En clair il dénigre la dictature tout en soutenant un pouvoir qui s’essuie actuellement les godasses sur la liberté de la presse. Mais alors cet universitaire est doublé d’opportuniste !

Il est, dit-on également, écrivain. Il a commis un ouvrage : « La nouvelle presse congolaise -Du goulag à l’agora » Le Congo de Sassou, avec sa presse muselée, il eut été préférable de dire : de l’agora au goulag. C’est plus conforme à la réalité congolaise actuelle.

Il a ensuite préfacé un ouvrage collectif « Héritage de la musique africaine dans les Amériques et les Caraïbes »
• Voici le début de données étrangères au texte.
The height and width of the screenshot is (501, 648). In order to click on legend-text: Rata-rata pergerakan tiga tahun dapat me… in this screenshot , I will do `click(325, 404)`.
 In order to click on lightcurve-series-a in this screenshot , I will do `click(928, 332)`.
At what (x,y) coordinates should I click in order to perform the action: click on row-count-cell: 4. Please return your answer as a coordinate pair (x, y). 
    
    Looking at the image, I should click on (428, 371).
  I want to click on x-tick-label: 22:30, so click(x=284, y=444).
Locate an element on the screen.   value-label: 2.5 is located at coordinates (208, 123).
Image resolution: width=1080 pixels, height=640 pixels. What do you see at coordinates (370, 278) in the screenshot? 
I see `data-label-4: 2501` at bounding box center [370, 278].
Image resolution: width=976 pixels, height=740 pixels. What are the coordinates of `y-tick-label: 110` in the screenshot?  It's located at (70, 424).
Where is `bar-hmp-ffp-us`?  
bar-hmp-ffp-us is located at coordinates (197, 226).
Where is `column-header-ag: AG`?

Est-il capable de faire une introspection pour pondre un livre sur sa longue expérience au gouvernement ? (Il est à la Culture depuis Aimée Gnalli Mambou). Vous voulez rire. Ce n’est pas en préfaçant un ouvrage ou en réalisant un démagogique essai sur la presse congolaise qu’il pourra prétendre au Renaudot. Soyons sérieux ! N’est pas Alain Mabanckou qui veut…

Non, « comme un poisson dans l’eau »Jean-Claude Gakosso se sent bien au gouvernement. « J’y suis, j’y reste » semble-t-il dire dans sa macabre allocution au cimetière du centre-ville.

Plaque commémorative

Ne lui demandez donc pas de jouer les héros stendhaliens en démissionnant. Lugubre comme savent l’être les héros staliniens, il compte ériger une plaque en mémoire des victimes du Fespam… à défaut de créer une commission d’enquête sur la tragédie du Stade Eboué. Pas fou le bonhomme. A quoi bon prendre le périlleux risque de scier la branche sur laquelle il est assis.

Lire des épitaphes est un domaine dans lequel le pouvoir de Sassou est en train d’acquérir ses lettres de noblesses. On peut tout reprocher à Sassou sauf l’amour qu’il met dans l’art de donner des obsèques de luxe aux Congolais qui lui doivent la mort. On l’a vu s’investir avec un rare humanisme dans la tragédie du CFCO. On l’a encore vu cette semaine après le drame d’Eboué. Sassou aime les Congolais, morts ou vifs, de préférence morts. Dieu merci, la providence lui a donné un Bossuet nommé Jean-Claude Gakosso. Il récite les requiem avec brio même s’il n’arrive pas à la cheville d’André Malraux, son célèbre homologue dont les bandes sonores continuent de donner la chair de poule aux auditeurs de France Culture.